Portable apps from read only media like CDs?

6 posts / 0 new
Last post
Anonymous (not verified)
Portable apps from read only media like CDs?

Which of these portable apps work on a read only media like CD-R or CD-RW? FireFox and probably OpenOffice are out, but do apps like Gaim and FileZilla work from a burnt CD, maybe saving temp files to RAM and then when the app is closed the files are deleted from RAM?

Ryan McCue
Ryan McCue's picture
Offline
Last seen: 14 years 6 months ago
Joined: 2006-01-06 21:27
Portable Firefox Live

"If you're not part of the solution, you're part of the precipitate."

nm35
Offline
Last seen: 17 years 6 months ago
Developer
Joined: 2005-12-12 17:13
It would be easy enough to

It would be easy enough to kill the profile after you close the app, so yes that would work. I don't think it would be worth it though, since you'd have to set it up again each time (except for FileZilla).

~nm35
» PortaSoft -- Portable Application Development
» Personal Space -- Under Construction

albator
Offline
Last seen: 15 years 12 months ago
Joined: 2005-12-09 13:47
Filezill

Filezill work.

________________________________________
345 portable applications:
http://standalone.atspace.org/index.html

nm35
Offline
Last seen: 17 years 6 months ago
Developer
Joined: 2005-12-12 17:13
Yes, but it either saves

Yes, but it either saves settings in the registry or attempts to save them in the INI file -- which is on the CD.

~nm35
» PortaSoft -- Portable Application Development
» Personal Space -- Under Construction

Abecedarian
Offline
Last seen: 17 years 1 week ago
Joined: 2005-12-14 11:28
Two Ideas

If you want settings saved

How hard would it be to just store your settings on a floppy or some such? Just tweak the .ini file to have the settings on A:\ and everything should work fine, correct?

Fresh Settings Every Time

This isn't truly portable, but it is a solution a friend of mine made for using Firefox on public computers a few years ago. He appropriately called it FriedFox.

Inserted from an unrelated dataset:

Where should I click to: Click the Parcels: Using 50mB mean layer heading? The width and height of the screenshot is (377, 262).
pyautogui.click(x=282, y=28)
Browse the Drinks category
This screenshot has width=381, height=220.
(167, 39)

Apparently there is a folder that users can always write to, the Application Data folder if I recall correctly. My friend basically edited the Firefox installer to install to this folder on any public computer. It took forty seconds to get Firefox running on any of our school's computer.

Besides, most public computers have an image stored on a server and wipe everything after being rebooted, making this pretty "ethical". And if they don't, you're doing the next user a favor by providing an alternative.

You could create an installer for any open source program so this'll work or, perhaps more easily, just download/copy a portable version of the program into this folder and launch it from there.